Introduction
Severe acute respiratory syndrome coronavirus 2 (SARS-CoV-2) is an RNA
virus that usually causes mild respiratory illness (Corona virus
disease; COVID-19) in humans. Severe illness can develop, especially in
high-risk populations, such as elderly, immunosuppressed patients, and
patients with comorbidities.
The SARS-CoV-2 virion has four structural proteins known as the spike,
envelope, membrane, and nucleocapsid proteins; the nucleocapsid protein
holds the RNA genome, and the spike, envelope and membrane proteins
create the viral envelope1.
Diagnosis of SARS-CoV-2 infection is based on reverse-transcription
polymerase chain reaction (RT-PCR) performed on nasopharyngeal
samples2. Serologic tests may also be used for
COVID-19 diagnosis.
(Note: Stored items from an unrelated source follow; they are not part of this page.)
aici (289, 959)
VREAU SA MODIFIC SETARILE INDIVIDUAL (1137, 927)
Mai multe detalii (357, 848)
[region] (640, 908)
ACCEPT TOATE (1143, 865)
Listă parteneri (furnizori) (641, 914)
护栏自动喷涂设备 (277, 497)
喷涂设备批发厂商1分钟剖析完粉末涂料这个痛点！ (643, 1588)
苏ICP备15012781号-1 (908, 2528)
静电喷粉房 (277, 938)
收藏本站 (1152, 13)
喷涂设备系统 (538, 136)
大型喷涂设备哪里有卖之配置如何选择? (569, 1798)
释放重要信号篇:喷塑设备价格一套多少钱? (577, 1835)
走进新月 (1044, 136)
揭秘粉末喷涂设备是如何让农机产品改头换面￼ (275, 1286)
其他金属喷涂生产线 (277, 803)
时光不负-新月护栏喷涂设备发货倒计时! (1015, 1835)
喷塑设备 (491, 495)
Anti-spike IgG and IgM and anti-nucleocapsid IgG
detection kits are commercially available. Time from positive SARS-CoV-2
nasopharyngeal swab correlated with SARS-CoV-2 IgG antibody levels and
antibody titers gradually decline within 6-9 months, until
stabilization3.
The effect of pregnancy on humoral response to SARS-CoV-2 infection as
well as the rate of vertical transmission are not fully understood. At
the beginning of the current COVID-19 pandemic, evidence pointed to a
lack of vertical transmission, as determined by amniocentesis, umbilical
cord blood, placenta, neonatal secretion and breast milk
sampling4-9. However, recent data, mostly from case
reports and case series, demonstrated the presence of SARS-CoV-2 in the
placenta10-12, positive RT-PCR of nasopharyngeal swabs
of newborns and evidence of seropositivity in
neonates13-17.
Evidence for vertical transmission is suggested in either positive
neonates for SARS-CoV-2 RT-PCR, the presence of IgM-type antibodies in
the newborn since these antibodies do not cross the placenta, and
positive neonatal IgG serology with seronegative mother.
The present study explored maternal humoral immune responses to
SARS-CoV-2 infection and the rate of vertical transmission.